Embroiled in a racism scandal for his yearbook photos and facing severe backlash for his comments on late-term and post-birth abortion, Governor Ralph Northam is trying to carry on with business as usual.

He’s already stated to the public that he’s not going anywhere.

Now, his office has just announced they’ve restored the rights of 11,000 convicted felons.

Governor Northam made this announcement just after the one-year mark of his taking office.

Rights restored to felons included the right to vote, serve on a jury, run for public office and become a notary public.

Northam’s statement did not clarify whether these rights were restored to persons convicted of voter fraud.

Restoring Rights to Felons Has Been In The Works For Years

According to Northam’s public release, the process of streamlining the restoration of rights has been in the works for several years.
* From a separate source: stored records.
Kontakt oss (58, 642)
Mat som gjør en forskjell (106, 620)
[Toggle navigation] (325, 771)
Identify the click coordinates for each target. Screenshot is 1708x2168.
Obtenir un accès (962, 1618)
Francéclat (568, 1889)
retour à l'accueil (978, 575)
“A number of reforms have been made to the restoration of rights process over the last six years, starting with Governor Robert McDonnell’s initiative in 2013 to streamline the process for non-violent felons.”

Assuming office after McDonnell, Terry McAulliffe pushed the envelope of this executive power by using an autopen to restore rights to felons, ultimately totaling 173,166.
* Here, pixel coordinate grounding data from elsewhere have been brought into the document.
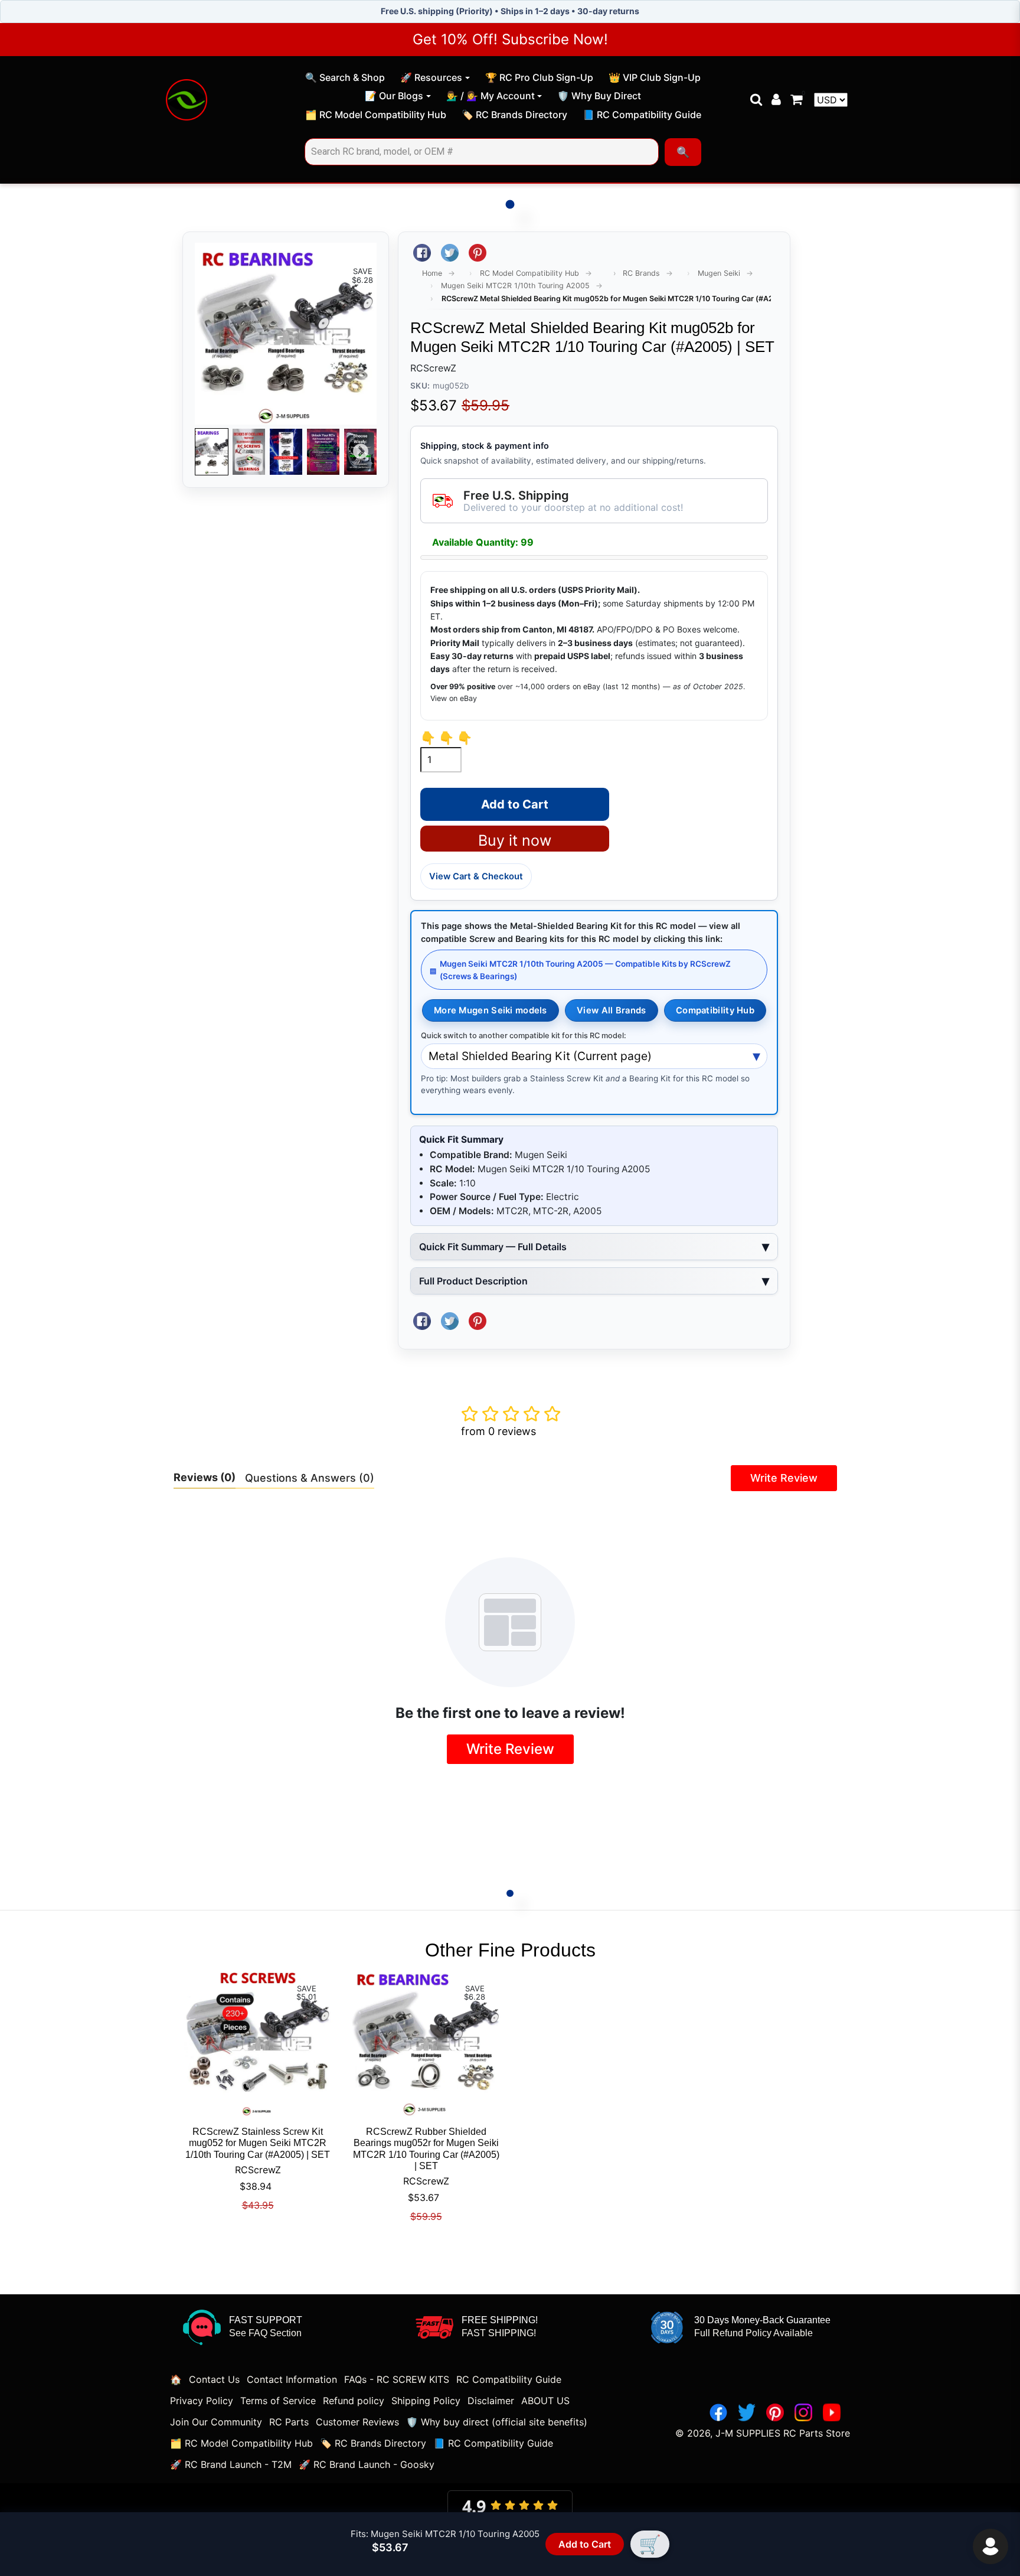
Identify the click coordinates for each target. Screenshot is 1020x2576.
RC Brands (641, 273)
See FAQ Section (265, 2333)
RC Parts (289, 2422)
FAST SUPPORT (265, 2320)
While not the first state to grant rights back to convicted felons, the past two Virginia governors, both Democrats, have been adamant about pursuing the process through the executive.

States like Florida elected to grant the right to vote to 1.5 million convicted felons in November of 2018.

However, this has not been the case in Virginia.

Despite the Democrats’ success in pushing through Medicaid expansion last year by pulling in moderate Republicans, seeking a compromise on restoring felons’ rights was not on their priority agenda.

For now, Democrats seem content to restore the rights of tens of thousands at a time by the executive, while waiting to take power in the legislature.

And with court-ordered redistricting functionally granting the Democrats enough seats to take the majority this November, the party may not have to wait long.